WHAT YOU NEED TO DO:
From the entries below, return only the lines starting at the one that contains "J2534 (637, 1030)" and ending at the one that contains "README [tab] (102, 479)", exactly as they stand.

────────────────────

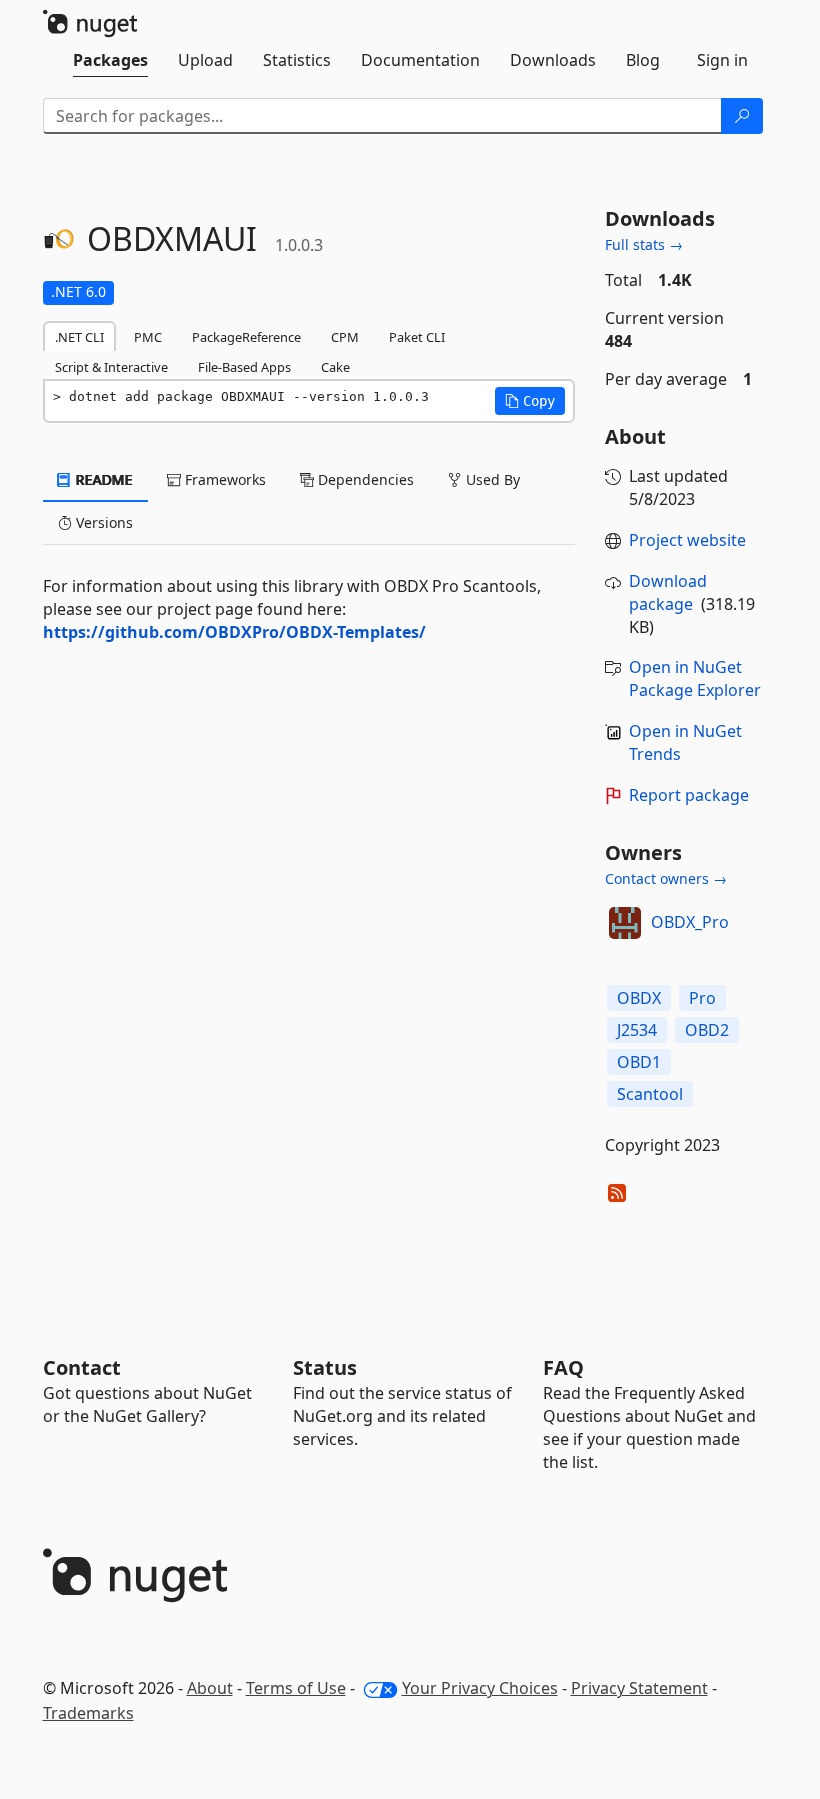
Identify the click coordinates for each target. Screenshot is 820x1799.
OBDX (639, 998)
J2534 (637, 1030)
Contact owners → (666, 878)
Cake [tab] (335, 367)
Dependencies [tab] (364, 479)
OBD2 (707, 1030)
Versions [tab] (102, 522)
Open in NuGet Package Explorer (695, 678)
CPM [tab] (345, 337)
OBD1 (639, 1062)
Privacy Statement (639, 1688)
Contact (82, 1367)
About (210, 1688)
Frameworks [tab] (223, 479)
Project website (687, 540)
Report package (689, 795)
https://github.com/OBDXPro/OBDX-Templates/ (234, 632)
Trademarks (88, 1713)
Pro (702, 998)
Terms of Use (296, 1688)
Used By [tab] (491, 479)
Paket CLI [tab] (417, 337)
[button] (530, 401)
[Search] (742, 116)
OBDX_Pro (690, 922)
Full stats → (644, 244)
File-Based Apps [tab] (244, 367)
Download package (668, 592)
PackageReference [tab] (246, 337)
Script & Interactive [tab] (111, 367)
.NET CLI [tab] (79, 337)
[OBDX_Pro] (625, 923)
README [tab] (102, 479)
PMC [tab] (148, 337)
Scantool (650, 1094)
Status (325, 1367)
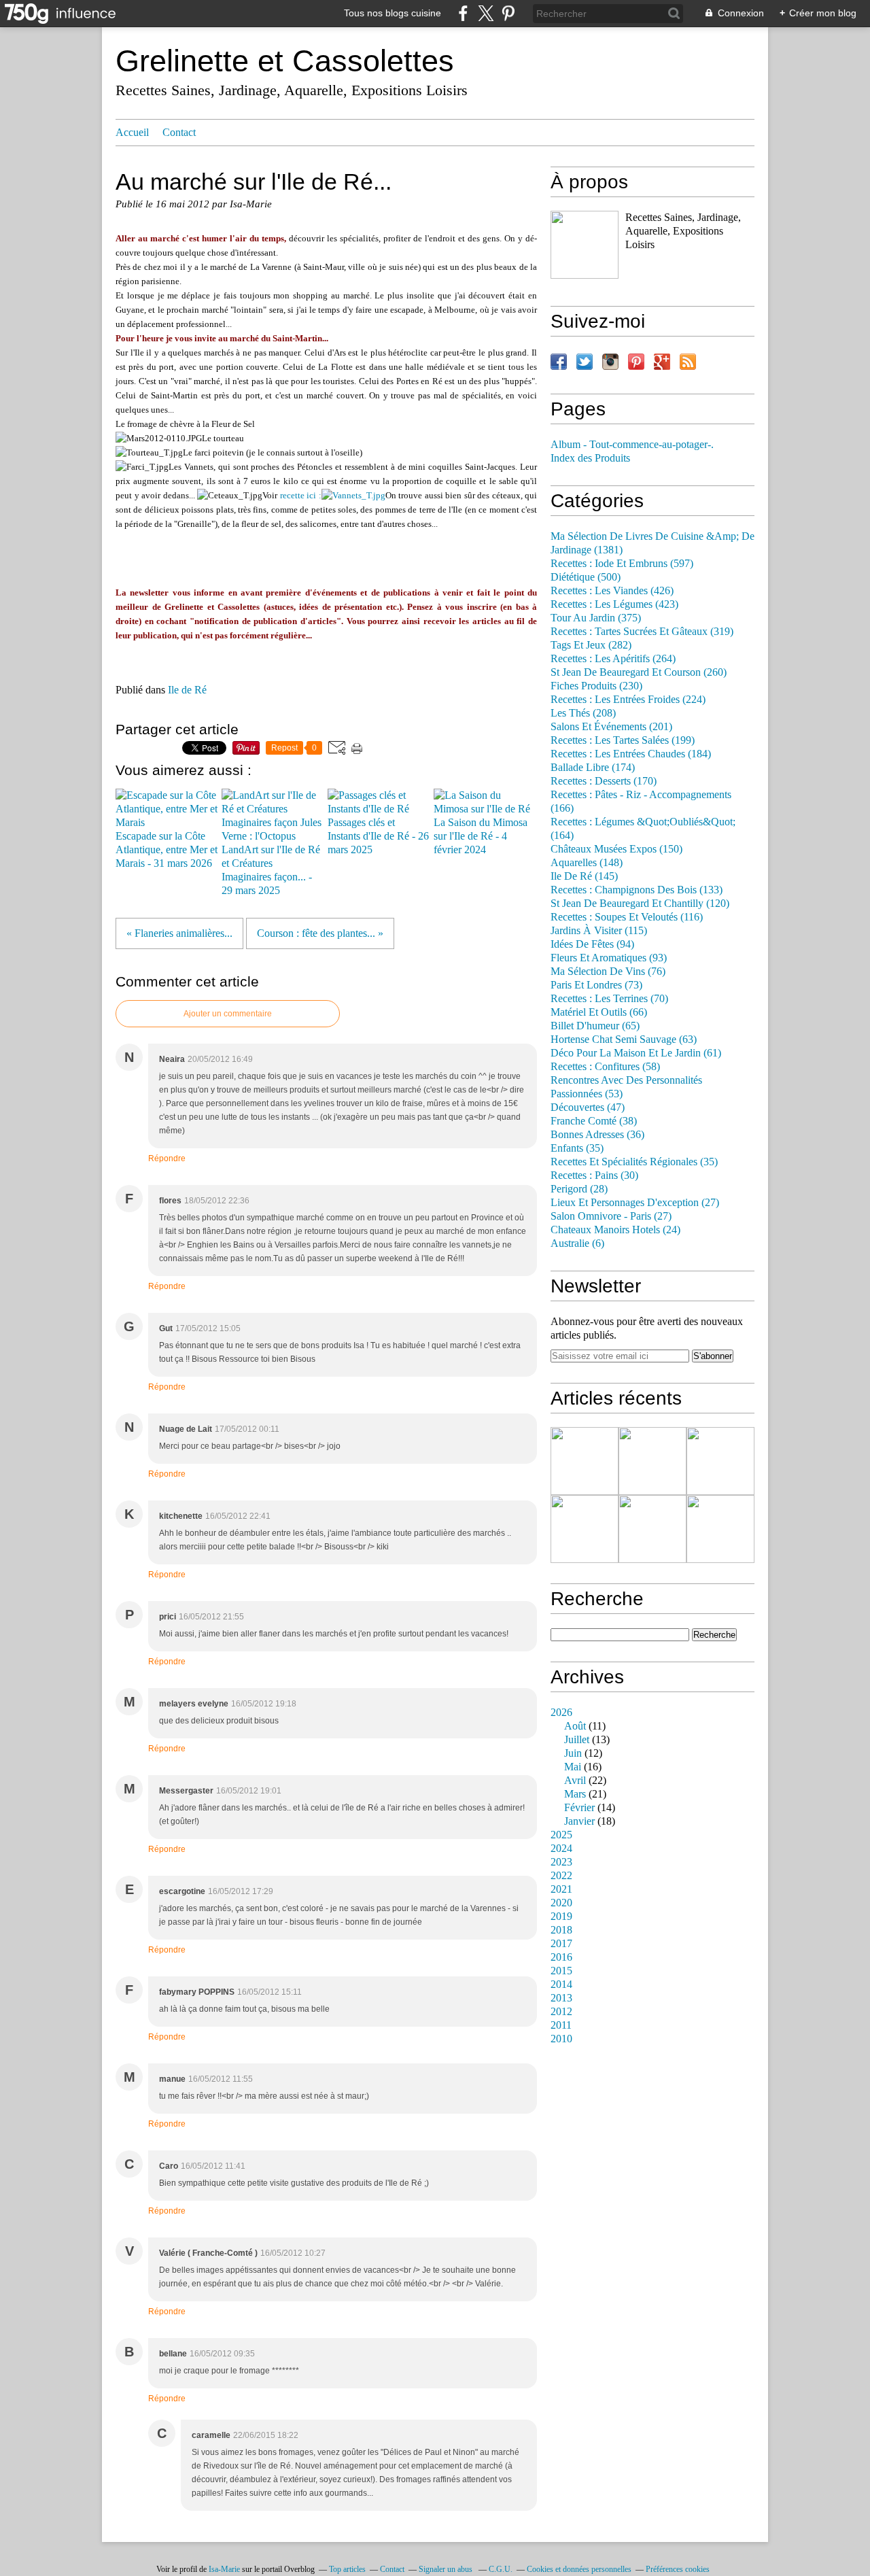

────────────────────

EXERCISE ANSWER:
J2534 (637, 1030)
Contact owners → (666, 878)
Cake [tab] (335, 367)
Dependencies [tab] (364, 479)
OBD2 (707, 1030)
Versions [tab] (102, 522)
Open in NuGet Package Explorer (695, 678)
CPM [tab] (345, 337)
OBD1 (639, 1062)
Privacy Statement (639, 1688)
Contact (82, 1367)
About (210, 1688)
Frameworks [tab] (223, 479)
Project website (687, 540)
Report package (689, 795)
https://github.com/OBDXPro/OBDX-Templates/ (234, 632)
Trademarks (88, 1713)
Pro (702, 998)
Terms of Use (296, 1688)
Used By [tab] (491, 479)
Paket CLI [tab] (417, 337)
[button] (530, 401)
[Search] (742, 116)
OBDX_Pro (690, 922)
Full stats → (644, 244)
File-Based Apps [tab] (244, 367)
Download package (668, 592)
PackageReference [tab] (246, 337)
Script & Interactive [tab] (111, 367)
.NET CLI [tab] (79, 337)
[OBDX_Pro] (625, 923)
README [tab] (102, 479)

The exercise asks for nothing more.